Stockholders' Rights Agreement
As authorized by our Company’s Board of Directors (the Board), on January 27, 2014, the Company entered into an Amended and Restated Rights Agreement (Amended Rights Agreement) with Computershare Inc., as Rights Agent (Rights Agent), amending, restating and replacing the Rights Agreement, dated as of August 22, 2013 (Original Rights Agreement), between the Company and the Rights Agent. Pursuant to the terms of the Original Rights Agreement, one preferred stock purchase right (a Right) was attached to each outstanding share of Common Stock of $0.50 par value of the Company (Common Stock) held by holders of record as of the close of business on September 3, 2013. The Company has issued one Right in respect of each new share of Common Stock issued since the record date. The Rights, registered on August 23, 2013, trade with and are inseparable from our Common Stock and will not be evidenced by separate certificates unless they become exercisable.

The purpose of the Amended Rights Agreement is to diminish the risk that the Company's ability to use its net operating losses and other tax assets to reduce potential future federal income tax obligations would become subject to limitations by reason of the Company's experiencing an "ownership change" as defined under Section 382 of the Internal Revenue Code. Ownership changes under Section 382 generally relate to the cumulative change in ownership among stockholders with an ownership interest of 5% or more (as determined under Section 382's rules) over a rolling three year period. The Amended Rights Agreement is intended to reduce the likelihood of an ownership change under Section 382 by deterring any person or group from acquiring beneficial ownership of 4.9% or more of the outstanding Common Stock. The amendments to the Original Rights Agreement also extended the expiration date of the Rights from August 20, 2014 to January 26, 2017 and amended certain other provisions, including the definition of "beneficial ownership" to include terms appropriate for the purpose of preserving tax benefits. We are submitting the Amended Rights Agreement for stockholder approval at our 2014 annual meeting and the Rights will immediately expire if stockholder approval is not received.

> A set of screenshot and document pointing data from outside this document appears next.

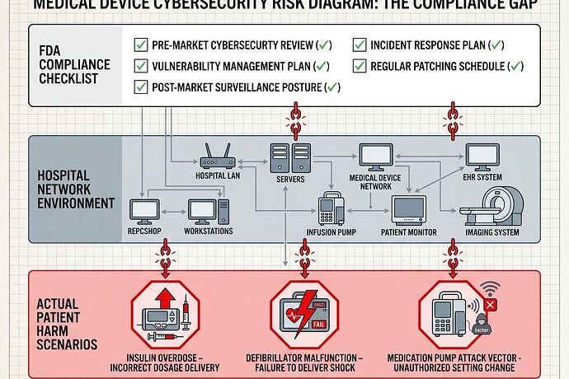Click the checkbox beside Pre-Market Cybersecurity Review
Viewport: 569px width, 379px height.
click(140, 45)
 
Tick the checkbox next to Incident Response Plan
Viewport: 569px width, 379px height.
click(360, 45)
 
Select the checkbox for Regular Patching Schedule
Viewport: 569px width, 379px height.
click(360, 66)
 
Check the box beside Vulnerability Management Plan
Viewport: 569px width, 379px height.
click(140, 66)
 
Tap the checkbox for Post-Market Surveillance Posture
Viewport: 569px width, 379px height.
click(140, 87)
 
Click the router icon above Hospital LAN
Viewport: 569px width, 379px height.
click(216, 156)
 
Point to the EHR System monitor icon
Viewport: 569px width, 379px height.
click(482, 157)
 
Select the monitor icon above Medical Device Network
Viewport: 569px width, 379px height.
click(375, 157)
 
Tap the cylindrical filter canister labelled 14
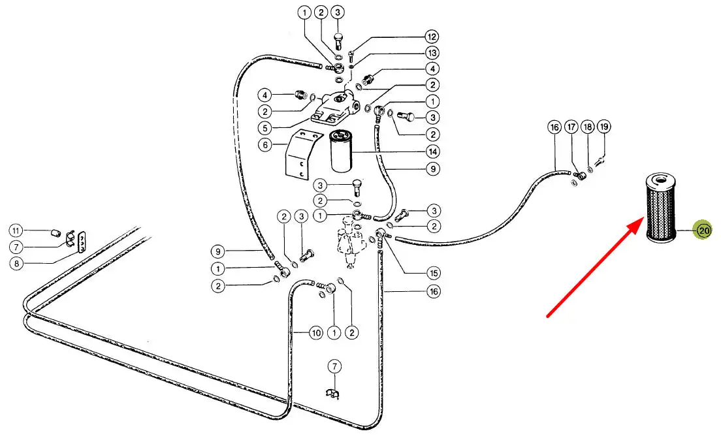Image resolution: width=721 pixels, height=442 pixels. [342, 151]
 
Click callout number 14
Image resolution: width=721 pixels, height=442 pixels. [432, 151]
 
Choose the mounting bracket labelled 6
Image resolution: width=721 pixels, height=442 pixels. [302, 154]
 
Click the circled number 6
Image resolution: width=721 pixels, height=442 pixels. [265, 145]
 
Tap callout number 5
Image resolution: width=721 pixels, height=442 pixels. [265, 128]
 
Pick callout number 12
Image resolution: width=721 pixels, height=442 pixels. [432, 36]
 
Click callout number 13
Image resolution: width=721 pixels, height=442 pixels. [432, 52]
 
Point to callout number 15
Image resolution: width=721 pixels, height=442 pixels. [432, 272]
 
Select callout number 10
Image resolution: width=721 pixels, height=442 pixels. [316, 333]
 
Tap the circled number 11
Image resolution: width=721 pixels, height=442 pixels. [16, 230]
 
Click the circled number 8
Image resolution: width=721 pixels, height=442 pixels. [16, 264]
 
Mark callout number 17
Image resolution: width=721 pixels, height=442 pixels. [571, 127]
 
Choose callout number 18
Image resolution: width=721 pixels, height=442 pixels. [588, 127]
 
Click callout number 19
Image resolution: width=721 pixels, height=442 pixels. [603, 127]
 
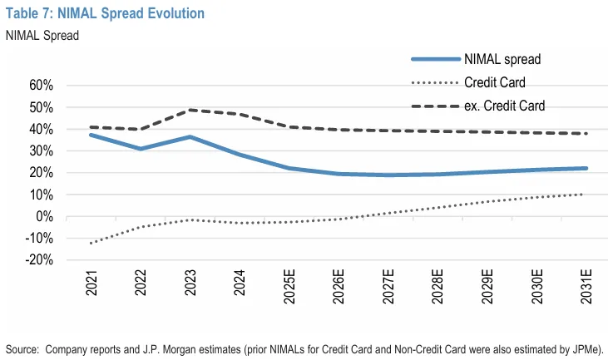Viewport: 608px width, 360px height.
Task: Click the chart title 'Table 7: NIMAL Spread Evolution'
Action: point(105,13)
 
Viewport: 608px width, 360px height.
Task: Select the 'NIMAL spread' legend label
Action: point(502,59)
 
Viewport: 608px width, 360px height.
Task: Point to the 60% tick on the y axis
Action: point(41,86)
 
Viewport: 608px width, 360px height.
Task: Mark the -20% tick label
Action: point(39,261)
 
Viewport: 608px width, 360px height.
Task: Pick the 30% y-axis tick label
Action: point(41,151)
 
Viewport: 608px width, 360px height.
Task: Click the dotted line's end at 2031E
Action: point(584,195)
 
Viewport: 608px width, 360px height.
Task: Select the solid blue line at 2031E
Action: point(584,168)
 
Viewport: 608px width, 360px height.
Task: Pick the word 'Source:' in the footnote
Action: point(23,347)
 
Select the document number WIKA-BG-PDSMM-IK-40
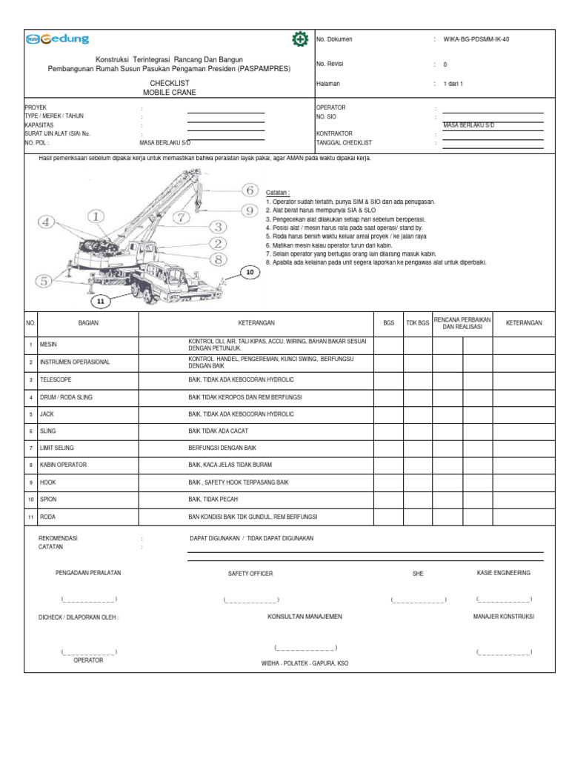[x=476, y=39]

Each Right entitles its holder to purchase from the Company 1/1000th of a share of a newly authorized series of participating preferred stock at an exercise price of $55.00, subject to adjustment in accordance with the terms of the Amended Rights Agreement, once the Rights become exercisable. In general terms, under the Amended Rights Agreement, the Rights become exercisable if any person or group acquires 4.9% or more of the Common Stock or, in the case of any person or group that owned 4.9% or more of the Common Stock as of January 27, 2014, upon the acquisition of any additional shares by such person or group. In addition, the Company, its subsidiaries, employee benefit plans of the Company or any of its subsidiaries, and any entity holding Common Stock for or pursuant to the terms of any such plan, are excepted. Upon exercise of the Right in accordance with the Amended Rights Agreement, the holder would be able to purchase a number of shares of Common Stock from the Company having an aggregate market value (as defined in the Amended Rights Agreement) equal to twice the then-current exercise price for an amount in cash equal to the then-current exercise price. The Rights will not prevent an ownership change from occurring under Section 382 of the Code or a takeover of the Company, but may cause substantial dilution to a person that acquires 4.9% or more of our Common Stock.